O cearense João Marinho Neto, morador de Apuiarés, no interior do Ceará, foi reconhecido como o homem vivo mais velho do mundo aos 112 anos. O título foi confirmado por entidades internacionais especializadas em validação de supercentenários após a morte do britânico John Tinniswood, que ocupava a primeira posição no ranking mundial. A conquista coloca o brasileiro entre os maiores símbolos da longevidade e desperta curiosidade sobre sua trajetória e estilo de vida.
Nascido em 5 de outubro de 1912, no município de Maranguape (CE), João passou grande parte da vida trabalhando na agricultura. Ainda criança, mudou-se com a família para a zona rural de Apuiarés, onde ajudava no cultivo de milho, feijão e na criação de animais. Ao longo das décadas, enfrentou períodos de seca e mudanças econômicas, mantendo uma rotina ligada ao campo e à vida simples.
Além da longa trajetória, João também construiu uma grande família. Ele teve sete filhos, dos quais seis permanecem vivos, além de dezenas de netos, bisnetos e trinetos. Segundo familiares, o idoso sempre valorizou a convivência com parentes e amigos, mantendo hábitos tranquilos e uma rotina marcada pela simplicidade. Especialistas em longevidade apontam que fatores como boa alimentação, vida ativa e relações familiares saudáveis podem contribuir para uma vida mais longa, embora a genética também tenha papel importante.

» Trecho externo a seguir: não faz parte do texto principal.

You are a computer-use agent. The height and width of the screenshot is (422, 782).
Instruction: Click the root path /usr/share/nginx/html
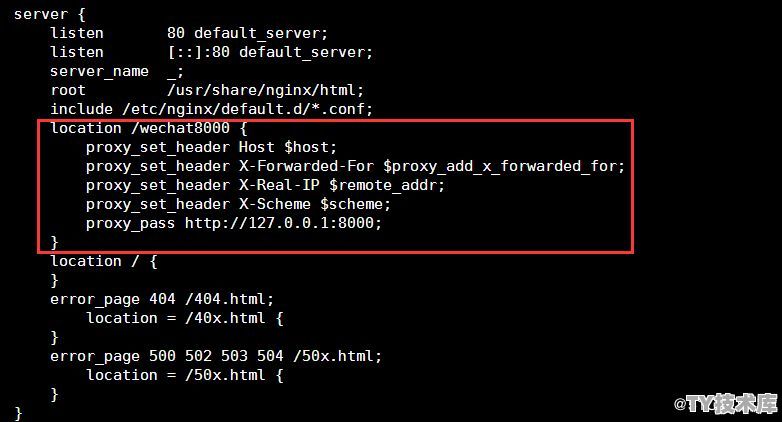[265, 90]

O reconhecimento foi feito por organizações internacionais responsáveis por validar a idade de pessoas consideradas supercentenárias, categoria destinada a quem ultrapassa os 110 anos de vida. Antes de se tornar o homem mais velho do mundo, João já havia recebido o título de homem mais velho da América Latina. A confirmação internacional ocorreu após a análise de documentos históricos que comprovam sua data de nascimento.

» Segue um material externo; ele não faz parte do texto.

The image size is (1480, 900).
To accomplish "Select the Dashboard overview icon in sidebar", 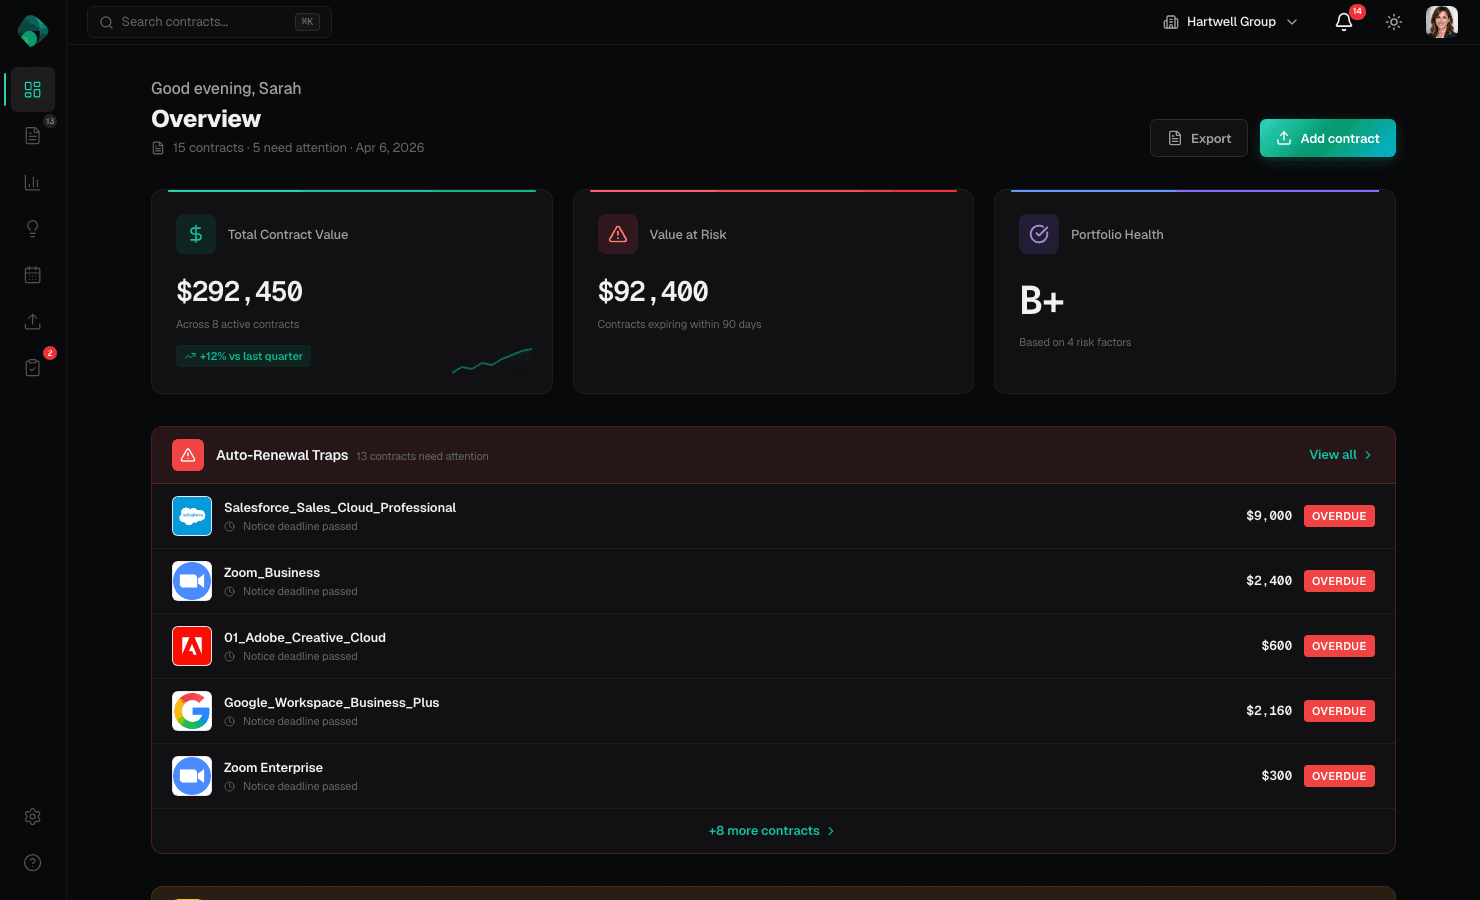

A história de João Marinho Neto ganhou repercussão dentro e fora do Brasil, tornando-se exemplo de longevidade e qualidade de vida. Em entrevistas, familiares afirmam que ele sempre cultivou o bom humor, o trabalho e a proximidade com as pessoas como parte de sua rotina. O reconhecimento internacional também reforça a presença do Brasil entre os países que registram alguns dos supercentenários mais longevos do mundo.